* **REQUEST**
Extract the rows below word for word, from the first row up to and including the line with "[x=124, y=122]". Leave the pictures out of your copy.

[Source records]
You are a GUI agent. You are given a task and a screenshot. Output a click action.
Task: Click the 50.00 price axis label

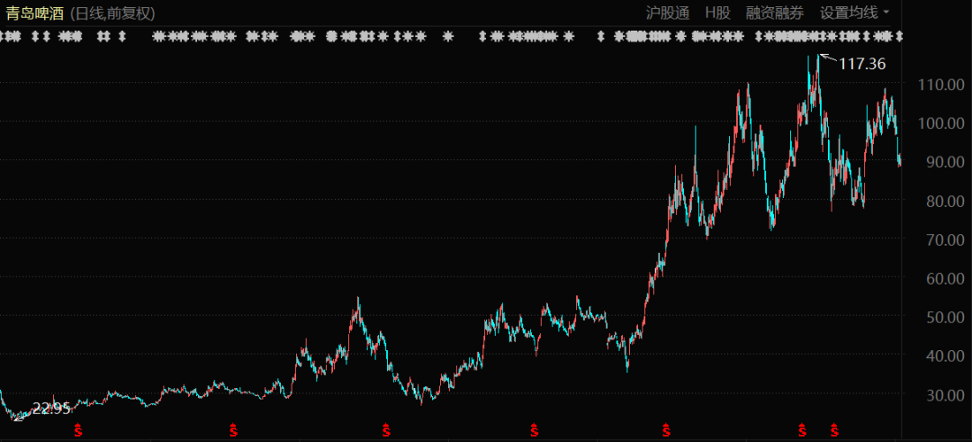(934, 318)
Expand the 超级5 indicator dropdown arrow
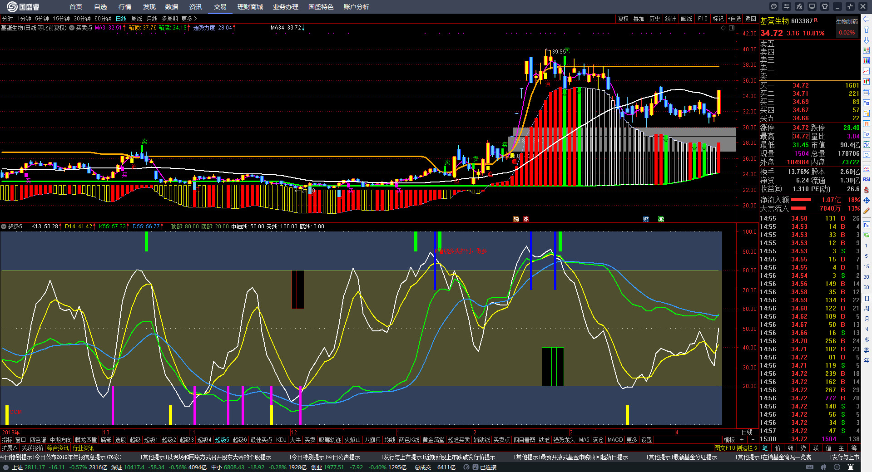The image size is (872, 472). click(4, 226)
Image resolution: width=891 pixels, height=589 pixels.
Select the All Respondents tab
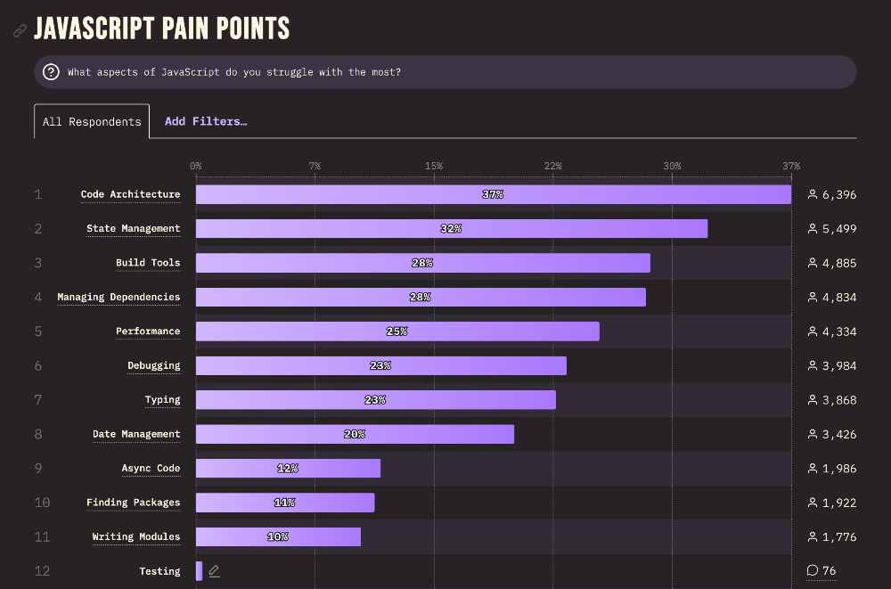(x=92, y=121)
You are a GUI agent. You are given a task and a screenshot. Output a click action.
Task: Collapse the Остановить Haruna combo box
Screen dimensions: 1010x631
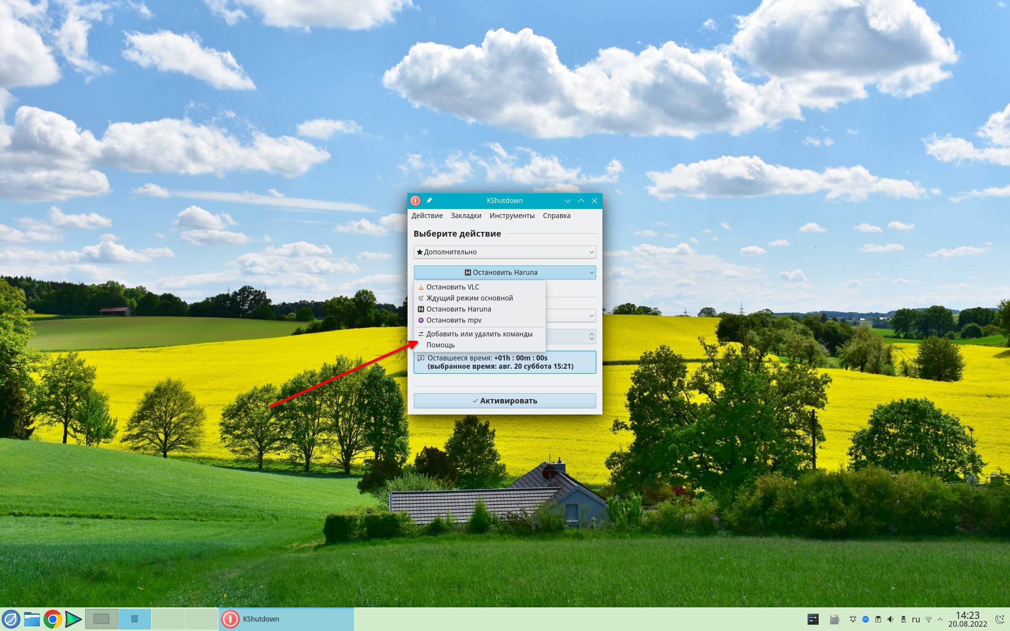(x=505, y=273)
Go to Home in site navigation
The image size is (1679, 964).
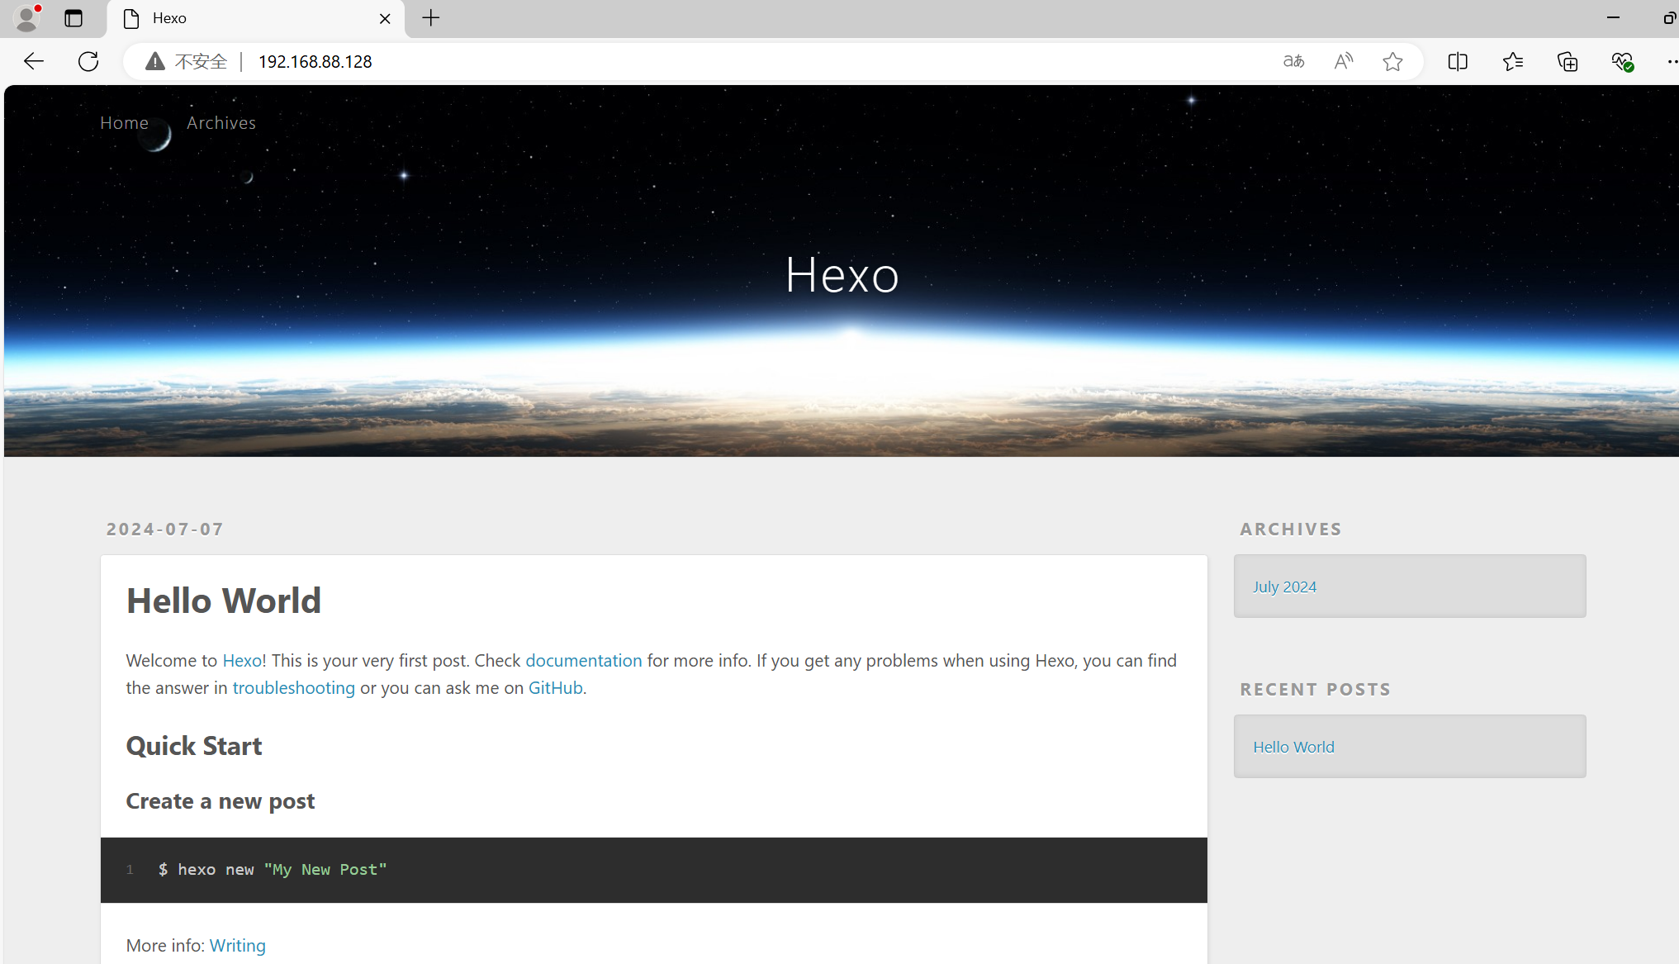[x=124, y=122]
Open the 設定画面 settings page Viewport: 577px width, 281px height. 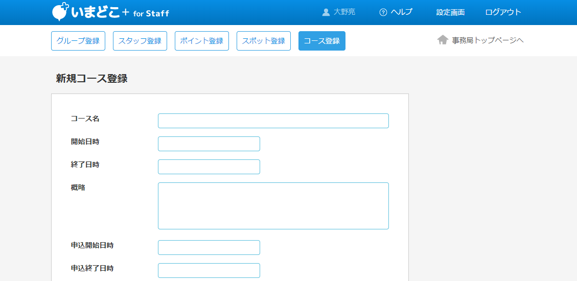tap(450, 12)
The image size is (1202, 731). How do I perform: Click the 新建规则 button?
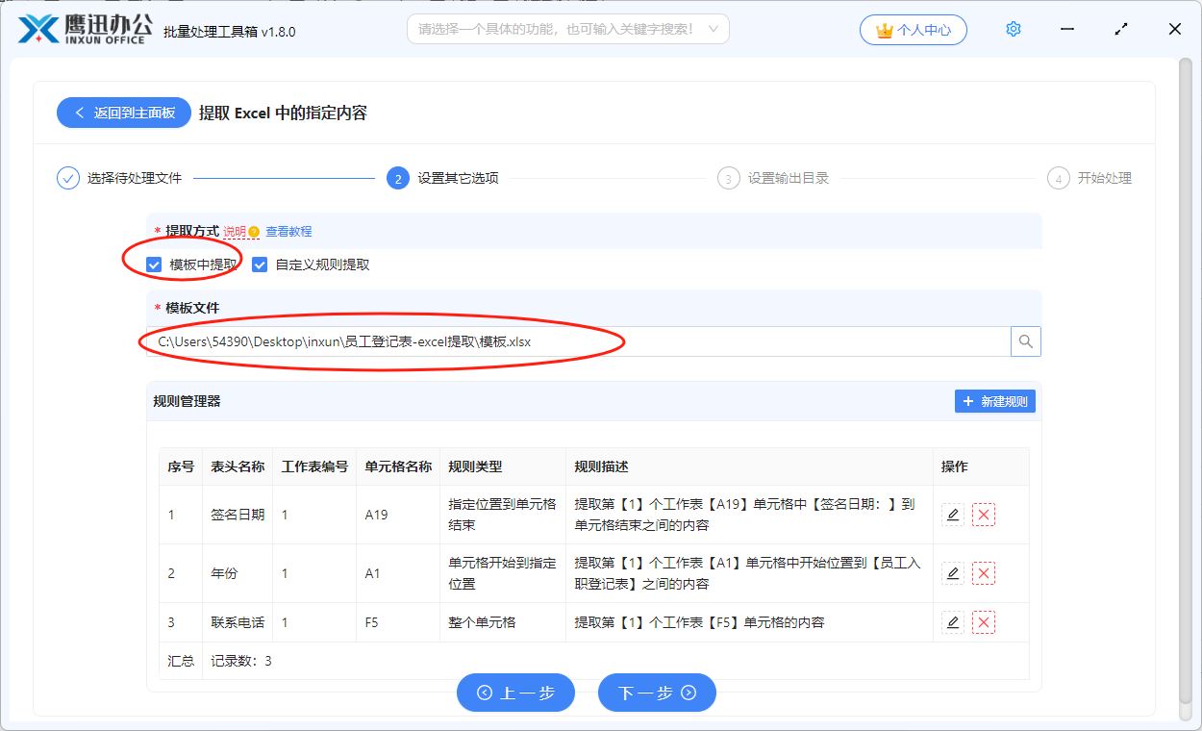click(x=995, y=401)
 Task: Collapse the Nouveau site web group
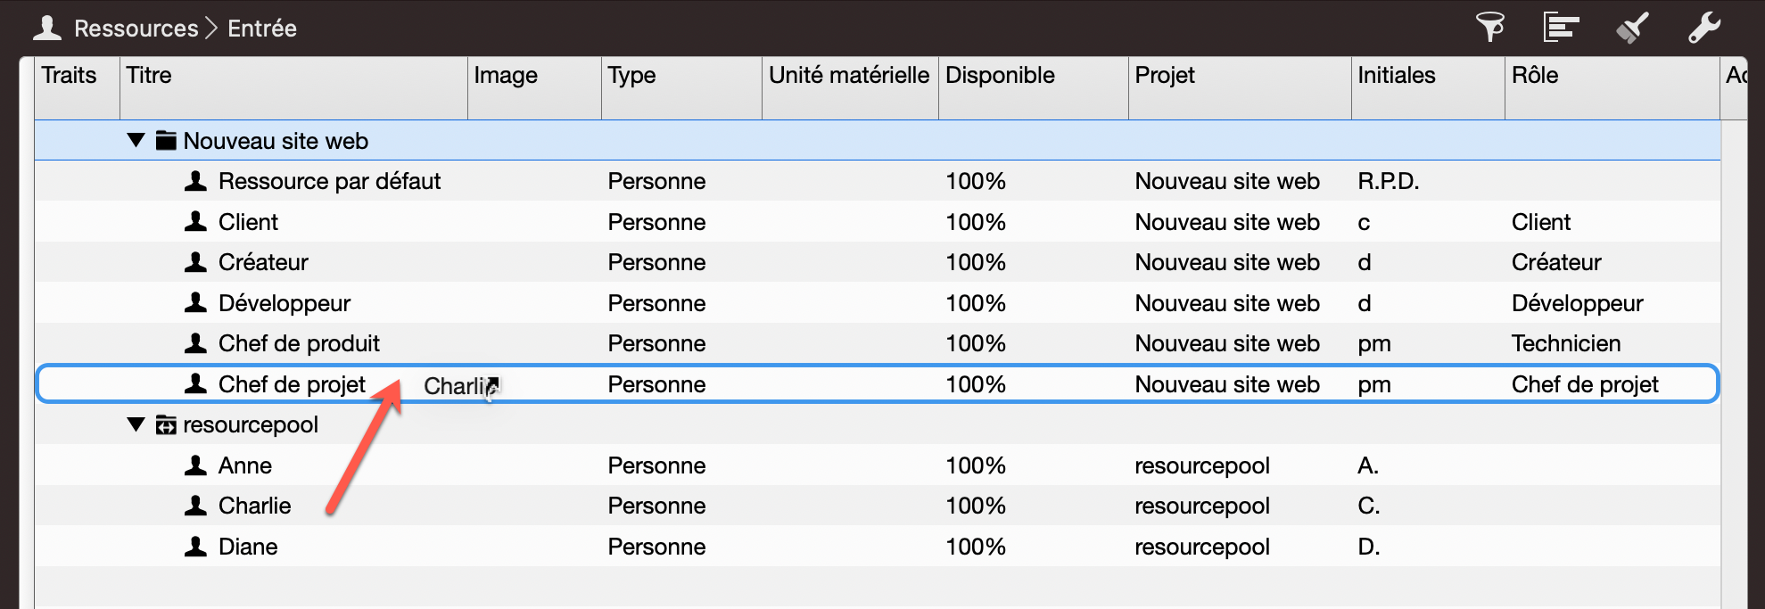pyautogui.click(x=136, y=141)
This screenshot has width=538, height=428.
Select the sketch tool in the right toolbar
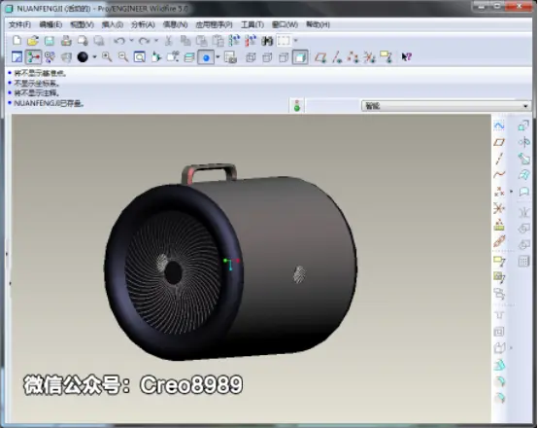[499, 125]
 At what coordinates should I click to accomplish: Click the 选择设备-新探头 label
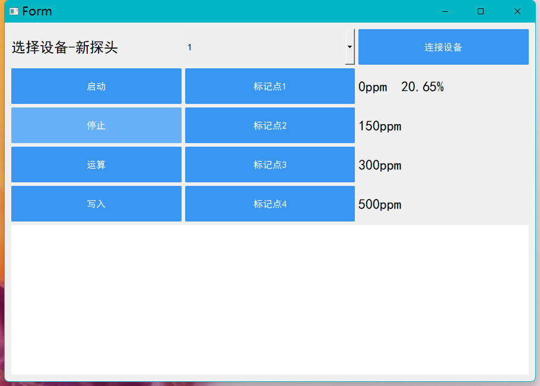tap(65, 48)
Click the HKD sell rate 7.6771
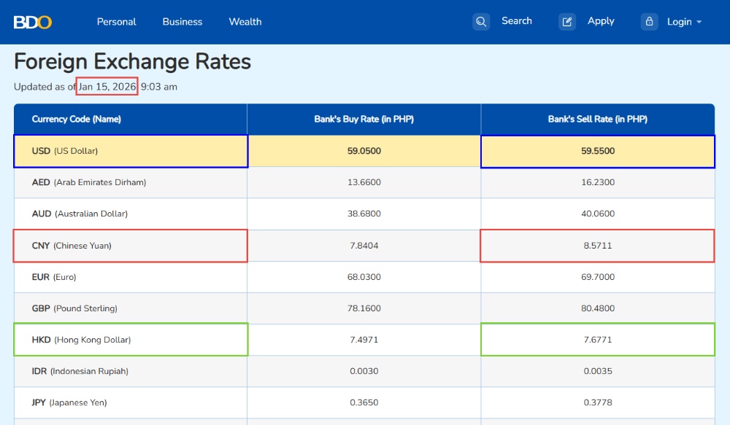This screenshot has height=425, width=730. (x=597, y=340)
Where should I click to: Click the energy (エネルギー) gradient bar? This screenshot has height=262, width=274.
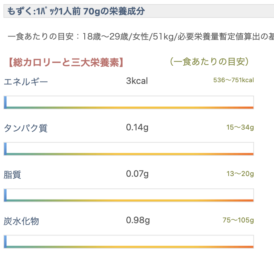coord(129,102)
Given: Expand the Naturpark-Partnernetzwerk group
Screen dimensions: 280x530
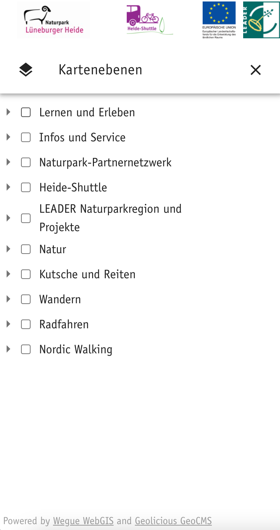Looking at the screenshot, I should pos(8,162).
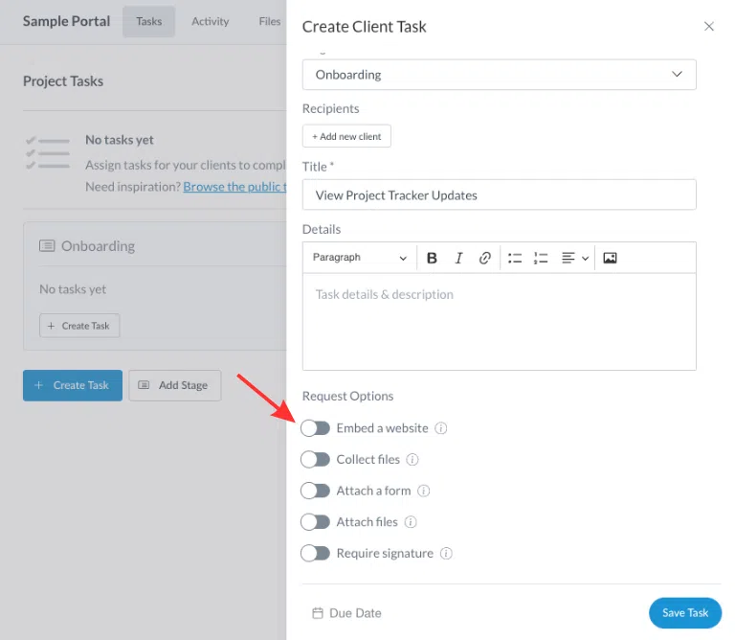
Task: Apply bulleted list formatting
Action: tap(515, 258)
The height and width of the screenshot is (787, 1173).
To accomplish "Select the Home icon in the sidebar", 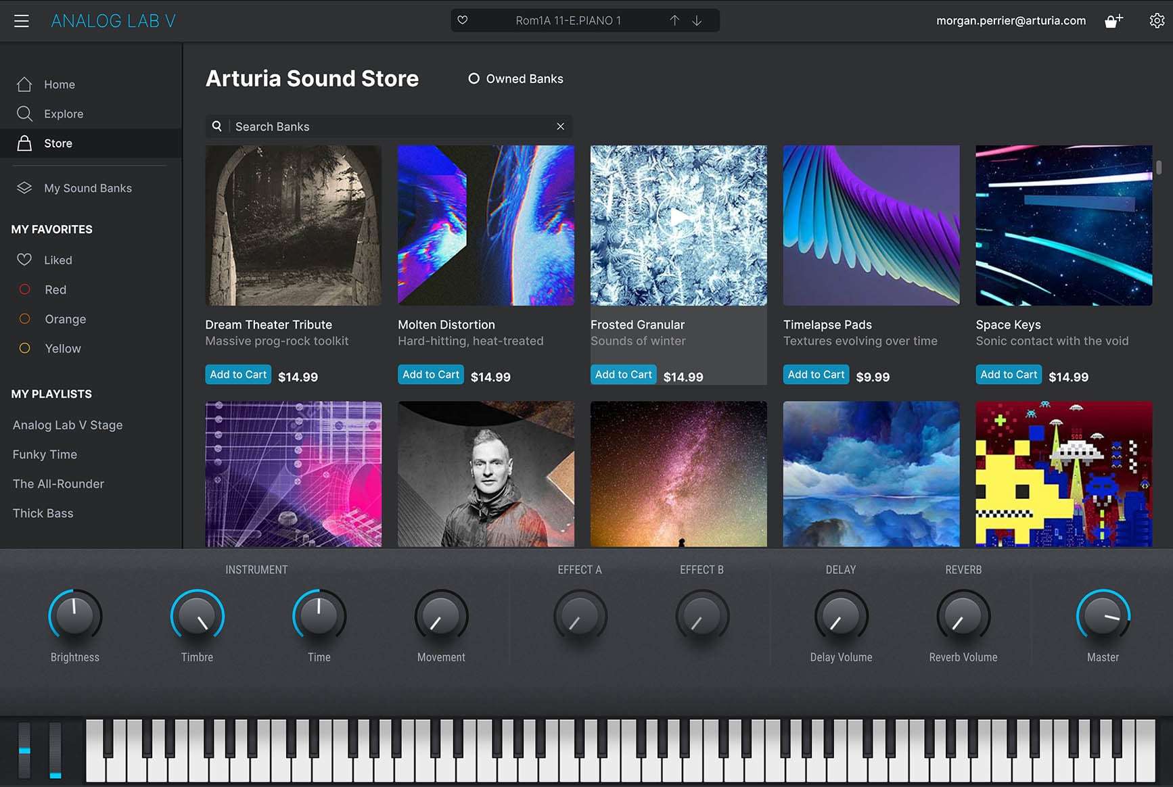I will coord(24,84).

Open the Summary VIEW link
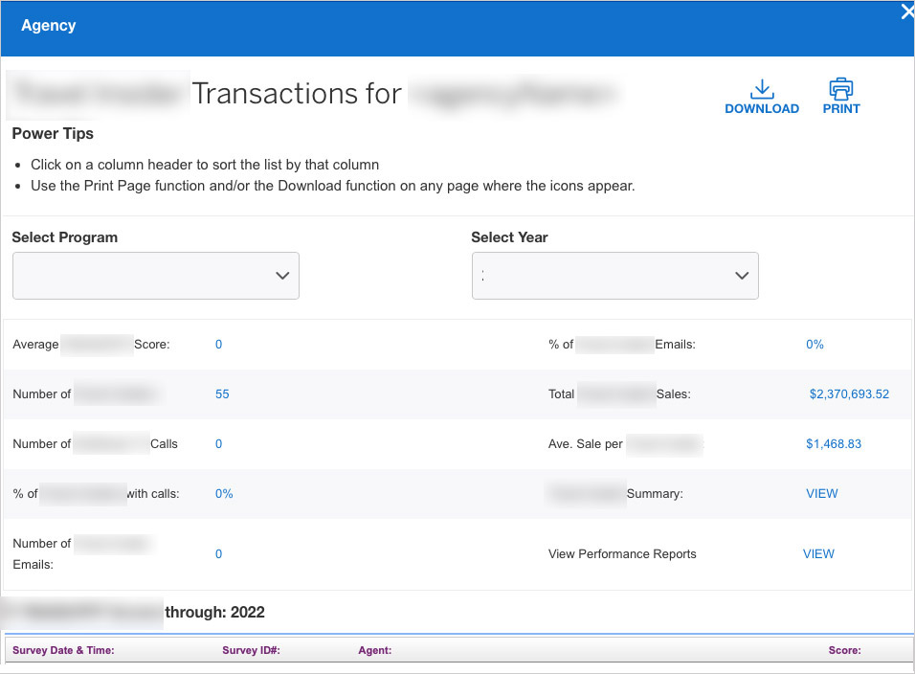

* **REPLY**
You are a GUI agent. You are given a task and a screenshot. Output a click action.
Task: Click the 50.00 price axis label

(934, 318)
Expand the 超级5 indicator dropdown arrow
The image size is (872, 472). click(4, 226)
Image resolution: width=891 pixels, height=589 pixels.
Select the All Respondents tab
(x=92, y=121)
You are a GUI agent. You are given a task and a screenshot. Output a click action.
Task: Collapse the Остановить Haruna combo box
Screen dimensions: 1010x631
(x=505, y=273)
Go to Home in site navigation
The image size is (1679, 964).
[x=124, y=122]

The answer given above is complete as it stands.